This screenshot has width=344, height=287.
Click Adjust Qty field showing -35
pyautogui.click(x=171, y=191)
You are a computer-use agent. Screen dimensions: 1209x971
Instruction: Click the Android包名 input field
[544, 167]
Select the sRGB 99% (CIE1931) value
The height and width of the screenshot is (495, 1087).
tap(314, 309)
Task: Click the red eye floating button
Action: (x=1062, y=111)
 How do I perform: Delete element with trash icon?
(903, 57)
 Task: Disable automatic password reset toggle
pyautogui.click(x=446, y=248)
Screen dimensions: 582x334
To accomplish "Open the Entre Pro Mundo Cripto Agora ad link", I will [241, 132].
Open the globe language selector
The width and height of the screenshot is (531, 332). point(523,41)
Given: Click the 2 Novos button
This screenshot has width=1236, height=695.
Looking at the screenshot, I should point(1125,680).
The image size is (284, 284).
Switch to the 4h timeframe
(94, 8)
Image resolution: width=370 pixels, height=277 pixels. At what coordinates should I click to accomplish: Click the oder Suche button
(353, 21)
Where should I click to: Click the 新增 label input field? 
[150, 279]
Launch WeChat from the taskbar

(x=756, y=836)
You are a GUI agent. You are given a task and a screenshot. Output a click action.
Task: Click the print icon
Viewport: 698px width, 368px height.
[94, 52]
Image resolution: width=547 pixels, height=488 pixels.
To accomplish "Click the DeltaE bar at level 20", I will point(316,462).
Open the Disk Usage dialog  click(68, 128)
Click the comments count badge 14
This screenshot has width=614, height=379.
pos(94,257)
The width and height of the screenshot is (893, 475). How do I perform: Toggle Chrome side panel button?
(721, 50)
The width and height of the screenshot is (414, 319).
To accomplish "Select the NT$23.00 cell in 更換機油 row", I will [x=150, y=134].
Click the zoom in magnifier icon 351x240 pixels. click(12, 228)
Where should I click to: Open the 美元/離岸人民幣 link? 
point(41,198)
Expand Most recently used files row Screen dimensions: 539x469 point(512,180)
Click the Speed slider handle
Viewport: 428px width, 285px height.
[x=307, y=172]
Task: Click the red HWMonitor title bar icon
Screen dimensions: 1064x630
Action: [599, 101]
========================
▶ TASK GOAL:
Please lay out the data from the line containing "The image size is (284, 284)." through the end of the data as a Markdown table with columns Row and Line, numbering each line and leaving out blank lines. Include only those lines.

▶ FINAL ANSWER:
| Row | Line |
|---|---|
| 1 | The image size is (284, 284). |
| 2 | Switch to the 4h timeframe |
| 3 | (94, 8) |
| 4 | Image resolution: width=370 pixels, height=277 pixels. At what coordinates should I click to accomplish: Click the oder Suche button |
| 5 | (353, 21) |
| 6 | Where should I click to: Click the 新增 label input field?  |
| 7 | [150, 279] |
| 8 | Launch WeChat from the taskbar |
| 9 | (x=756, y=836) |
| 10 | You are a GUI agent. You are given a task and a screenshot. Output a click action. |
| 11 | Task: Click the print icon |
| 12 | Viewport: 698px width, 368px height. |
| 13 | [94, 52] |
| 14 | Image resolution: width=547 pixels, height=488 pixels. |
| 15 | To accomplish "Click the DeltaE bar at level 20", I will point(316,462). |
| 16 | Open the Disk Usage dialog  click(68, 128) |
| 17 | Click the comments count badge 14 |
| 18 | This screenshot has width=614, height=379. |
| 19 | pos(94,257) |
| 20 | The width and height of the screenshot is (893, 475). How do I perform: Toggle Chrome side panel button? |
| 21 | (721, 50) |
| 22 | The width and height of the screenshot is (414, 319). |
| 23 | To accomplish "Select the NT$23.00 cell in 更換機油 row", I will [x=150, y=134]. |
| 24 | Click the zoom in magnifier icon 351x240 pixels. click(12, 228) |
| 25 | Where should I click to: Open the 美元/離岸人民幣 link?  |
| 26 | point(41,198) |
| 27 | Expand Most recently used files row Screen dimensions: 539x469 point(512,180) |
| 28 | Click the Speed slider handle |
| 29 | Viewport: 428px width, 285px height. |
| 30 | [x=307, y=172] |
| 31 | Task: Click the red HWMonitor title bar icon |
| 32 | Screen dimensions: 1064x630 |
| 33 | Action: [599, 101] |